> [TASK ITEM]: No record may be omitted; give all of them again exactly.

Dataset excerpts
● ● ● ●
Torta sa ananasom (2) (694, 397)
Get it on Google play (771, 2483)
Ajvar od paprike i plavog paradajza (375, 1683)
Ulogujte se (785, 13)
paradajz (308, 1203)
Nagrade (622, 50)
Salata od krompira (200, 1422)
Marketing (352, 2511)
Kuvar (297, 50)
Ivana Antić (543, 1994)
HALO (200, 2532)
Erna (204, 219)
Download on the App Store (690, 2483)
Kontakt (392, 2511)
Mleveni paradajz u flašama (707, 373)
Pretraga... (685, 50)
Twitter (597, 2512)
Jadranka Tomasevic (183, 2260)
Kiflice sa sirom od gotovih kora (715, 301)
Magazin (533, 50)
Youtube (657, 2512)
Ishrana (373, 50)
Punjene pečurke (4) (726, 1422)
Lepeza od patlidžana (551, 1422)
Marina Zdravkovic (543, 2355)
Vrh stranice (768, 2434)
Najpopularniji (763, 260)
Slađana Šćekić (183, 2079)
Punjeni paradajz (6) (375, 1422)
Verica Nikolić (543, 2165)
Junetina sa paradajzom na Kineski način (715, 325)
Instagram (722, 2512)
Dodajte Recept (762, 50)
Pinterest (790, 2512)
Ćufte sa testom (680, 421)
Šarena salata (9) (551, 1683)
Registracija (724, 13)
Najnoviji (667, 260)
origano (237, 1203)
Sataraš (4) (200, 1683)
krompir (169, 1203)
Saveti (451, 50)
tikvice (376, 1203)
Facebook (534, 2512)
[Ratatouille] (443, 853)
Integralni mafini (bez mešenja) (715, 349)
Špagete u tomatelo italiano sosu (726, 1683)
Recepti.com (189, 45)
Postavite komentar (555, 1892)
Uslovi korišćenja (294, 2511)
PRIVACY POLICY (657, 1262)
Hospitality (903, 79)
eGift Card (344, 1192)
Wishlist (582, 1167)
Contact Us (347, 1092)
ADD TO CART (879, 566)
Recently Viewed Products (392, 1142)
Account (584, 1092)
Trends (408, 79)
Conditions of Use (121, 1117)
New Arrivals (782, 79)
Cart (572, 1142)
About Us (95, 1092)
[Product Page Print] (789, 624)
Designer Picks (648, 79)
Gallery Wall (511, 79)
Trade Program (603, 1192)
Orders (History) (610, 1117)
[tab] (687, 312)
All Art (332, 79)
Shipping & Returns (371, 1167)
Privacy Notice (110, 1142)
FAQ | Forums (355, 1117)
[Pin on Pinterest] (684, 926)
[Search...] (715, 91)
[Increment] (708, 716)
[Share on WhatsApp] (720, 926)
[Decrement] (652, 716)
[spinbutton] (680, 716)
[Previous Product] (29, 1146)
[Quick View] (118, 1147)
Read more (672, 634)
● ● ● ●
> [SOLVED PROBLEM]:
Torta sa ananasom (2) (694, 397)
Get it on Google play (771, 2483)
Ajvar od paprike i plavog paradajza (375, 1683)
Ulogujte se (785, 13)
paradajz (308, 1203)
Nagrade (622, 50)
Salata od krompira (200, 1422)
Marketing (352, 2511)
Kuvar (297, 50)
Ivana Antić (543, 1994)
HALO (200, 2532)
Erna (204, 219)
Download on the App Store (690, 2483)
Kontakt (392, 2511)
Mleveni paradajz u flašama (707, 373)
Pretraga... (685, 50)
Twitter (597, 2512)
Jadranka Tomasevic (183, 2260)
Kiflice sa sirom od gotovih kora (715, 301)
Magazin (533, 50)
Youtube (657, 2512)
Ishrana (373, 50)
Punjene pečurke (4) (726, 1422)
Lepeza od patlidžana (551, 1422)
Marina Zdravkovic (543, 2355)
Vrh stranice (768, 2434)
Najpopularniji (763, 260)
Slađana Šćekić (183, 2079)
Punjeni paradajz (6) (375, 1422)
Verica Nikolić (543, 2165)
Junetina sa paradajzom na Kineski način (715, 325)
Instagram (722, 2512)
Dodajte Recept (762, 50)
Pinterest (790, 2512)
Ćufte sa testom (680, 421)
Šarena salata (9) (551, 1683)
Registracija (724, 13)
Najnoviji (667, 260)
origano (237, 1203)
Sataraš (4) (200, 1683)
krompir (169, 1203)
Saveti (451, 50)
tikvice (376, 1203)
Facebook (534, 2512)
[Ratatouille] (443, 853)
Integralni mafini (bez mešenja) (715, 349)
Špagete u tomatelo italiano sosu (726, 1683)
Recepti.com (189, 45)
Postavite komentar (555, 1892)
Uslovi korišćenja (294, 2511)
PRIVACY POLICY (657, 1262)
Hospitality (903, 79)
eGift Card (344, 1192)
Wishlist (582, 1167)
Contact Us (347, 1092)
ADD TO CART (879, 566)
Recently Viewed Products (392, 1142)
Account (584, 1092)
Trends (408, 79)
Conditions of Use (121, 1117)
New Arrivals (782, 79)
Cart (572, 1142)
About Us (95, 1092)
[Product Page Print] (789, 624)
Designer Picks (648, 79)
Gallery Wall (511, 79)
Trade Program (603, 1192)
Orders (History) (610, 1117)
[tab] (687, 312)
All Art (332, 79)
Shipping & Returns (371, 1167)
Privacy Notice (110, 1142)
FAQ | Forums (355, 1117)
[Pin on Pinterest] (684, 926)
[Search...] (715, 91)
[Increment] (708, 716)
[Share on WhatsApp] (720, 926)
[Decrement] (652, 716)
[spinbutton] (680, 716)
[Previous Product] (29, 1146)
[Quick View] (118, 1147)
Read more (672, 634)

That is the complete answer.